Rule of thumb: under 50,000 t lift capacity and fewer than 25 dockings/year, the floating dock almost always wins on whole-life cost.
It's a real engineering limit, not tradition. A ship's bottom plating is designed to spread its weight across the keel longitudinally, but at any single block the load is concentrated through a 1-2 m² contact patch. If a block is misaligned by 50+ mm, the load transfers to adjacent frames that weren't designed for that point load.
The damage you risk is plate set-in (a permanent dish in the bottom plating) or buckled frames in the double bottom. Both are warranty-killers and either can write off a survey. The 25 mm tolerance comes from comparing typical bottom plate stiffness against the ship's docking plan loads — it's the threshold where the load redistribution stays within elastic limits.
Yes, but the technique depends on the size. Smaller floating docks (under 15,000 t lift) get towed into a larger floating dock or graving dock for hull survey every 15-25 years. Mid-size units use the self-docking method — the dock is split longitudinally into two sections, each section docks the other in turn. The ABSD-class Navy docks were specifically designed this way.

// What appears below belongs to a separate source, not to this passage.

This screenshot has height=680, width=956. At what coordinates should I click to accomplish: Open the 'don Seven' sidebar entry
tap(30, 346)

Very large floating docks like the BrasFELS DR-1 cannot be conventionally dry-docked anywhere. They use in-water hull surveys with divers and ROVs, supplemented by careened-deck sections lifted clear of waterline using internal ballast shifts to expose strakes one at a time. It's slower and more expensive than a true dry-docking, which is why mid-life steel renewal on a giant floating dock is a 12-18 month yard event.

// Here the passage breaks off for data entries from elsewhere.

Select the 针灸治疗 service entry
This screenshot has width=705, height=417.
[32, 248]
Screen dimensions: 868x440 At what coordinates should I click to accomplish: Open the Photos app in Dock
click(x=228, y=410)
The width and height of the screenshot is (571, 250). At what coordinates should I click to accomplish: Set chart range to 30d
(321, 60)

Two things are happening simultaneously and they compound. First, as the dock rises, the head the pumps work against increases — at the start of the lift the pump suction is below sea level and discharge is just above, so head is small. Near the end of the lift, suction is at the bottom of a near-empty tank and discharge is several metres above sea level. A centrifugal pump on its curve loses 30-40% of its rated flow over that head change.

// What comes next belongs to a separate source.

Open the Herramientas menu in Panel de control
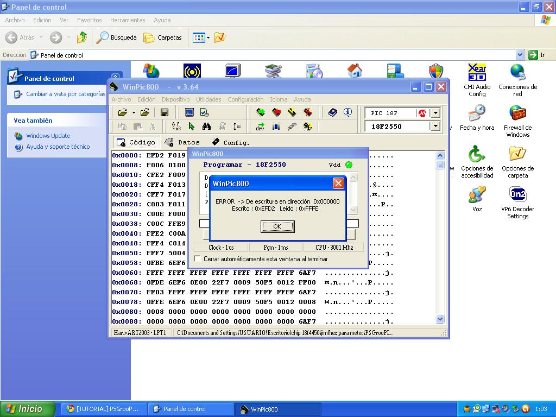 [128, 20]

Second, sea-chest grating fouling restricts intake at low tank levels because debris and silt that settled during submergence concentrates near the suction. The combined effect is why most operators plan their lift schedule using a 0.65-0.75 effective flow factor rather than nameplate capacity. If you're seeing worse than that, pull the sea-chest gratings and check the pump impellers for erosion at the next opportunity.
The submergence depth is set by the wing wall height minus the freeboard you need to keep the wing wall tops above water at maximum submergence. You cannot safely reduce that freeboard — if the wing wall tops go under, the dock loses its waterplane and capsizes immediately. So increasing submergence requires either physically raising the wing walls (a major steel job, typically a 10-20% increase in dock lightship weight and a re-rating of the lift capacity) or accepting a shallower-draft fleet.
The realistic alternative is selective tank flooding to trim the dock bow-down or stern-down so a deeper-draft section of the ship can slide in over a shallower-draft section of the dock. This works for ships with significant trim differences fore-aft but not for uniformly deep-draft tankers. Before modifying the dock, check whether the limiting case is just one or two ship classes — sometimes the right answer is to refer those jobs out and stay within your dock's design envelope.